Display of rice stigma and spikelet characteristics investigated in the study

Genotyping

Total genomic DNA of each accession was extracted using a rapid alkali extraction procedure (Xin et al. 2003) and genotyped with 109 DNA markers, 108 simple sequence repeat (SSR) plus an indel. The markers cover the entire rice genome, especially in those chromosome regions previously reported for stigma exsertion. The genotyping was conducted in the genomic lab of USDA-ARS, Dale Bumpers National Rice Research Center. The SSR markers were obtained from the Gramene database (http://www.gramene.org/) except AP5652-1 and AP5652-2 that were developed in house from BAC AP5652. The indel marker at the Rc locus (Rid 12) is responsible for bran color in rice (Brooks et al. 2008). PCR amplifications were performed according to Eizenga et al. (2006). For each marker, forward primers were labeled with either 6FAM, NED or Hex (Applied Biosystems, Foster City, CA, USA or Integrated DNA Technologies, Coralville, IA, USA). DNA amplifications were performed using MJ Research Tetrad thermocyclers (Waltham, MA, USA). PCR products were pooled based on color and size range of amplified fragments (typically three markers per run along with ROX-labeled size standard), and the DNA was denatured by heating samples at 94°C for 5 min. The samples were separated on an ABI Prism 3730 DNA Analyzer according to the manufacturer’s instructions (Applied Biosystems). Fragments were sized and binned into alleles using GeneMapper v. 3.7 software (Applied Biosystems).

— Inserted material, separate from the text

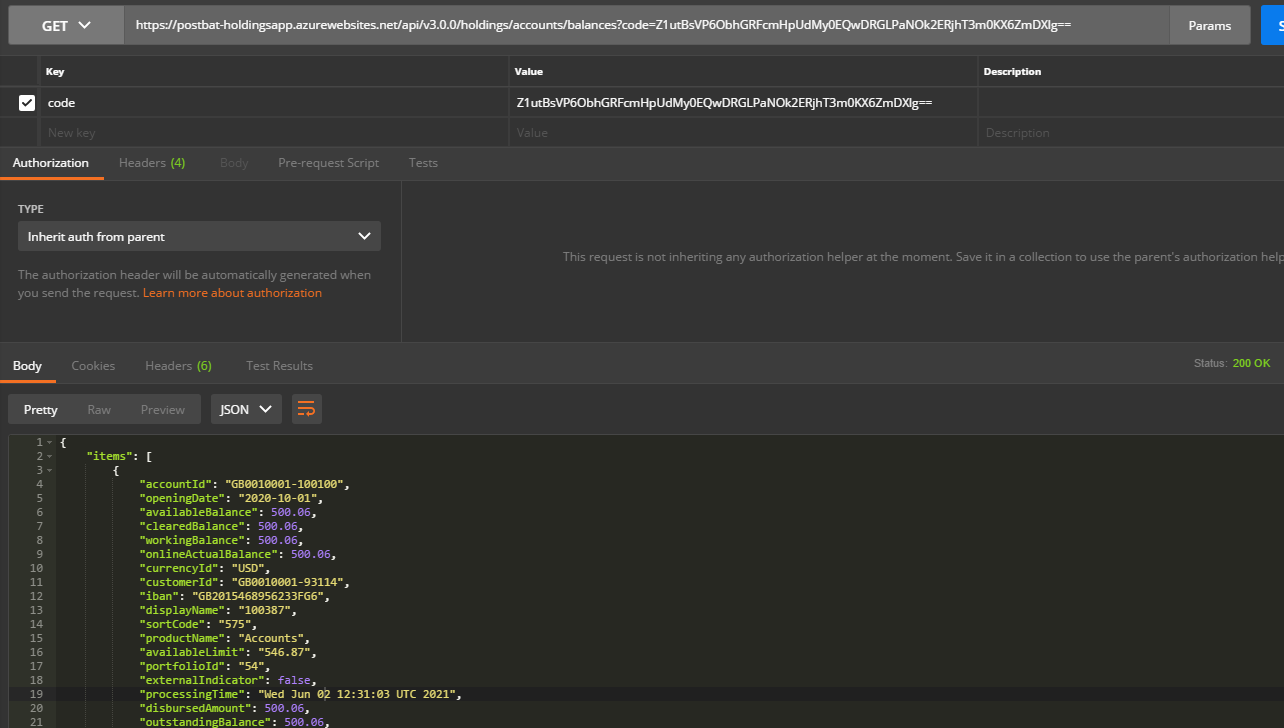Collapse the first item object on line 3
1284x728 pixels.
50,470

Statistical analysis and association mapping

Variance analysis for stigma and spikelet characteristics was conducted using mean of five plants in each replication. Genetic variation in terms of percentage to total variation was used as an estimate of heritability in the broad sense (Virmani and Athwal 1973). The estimated heritability simply represents the magnitude of genetic variation in the studied mini-core collection in relation to the total variation. Polymorphism information content (PIC) was used to measure allele diversity at a locus (Smith et al. 1997). Number of alleles per locus and heterozygosity were calculated to quantify the genetic variation within the 90 accessions in the mini-core collection plus four reference cultivars. Rogers genetic distances (RD; Rogers 1972) were computed among these genotypes and cluster analysis was performed on the Rogers’s distances using the unweighted pair-group method with an arithmetic mean (UPGMA). PowerMarker software (Liu and Muse 2005) was used to calculate these parameters mentioned above.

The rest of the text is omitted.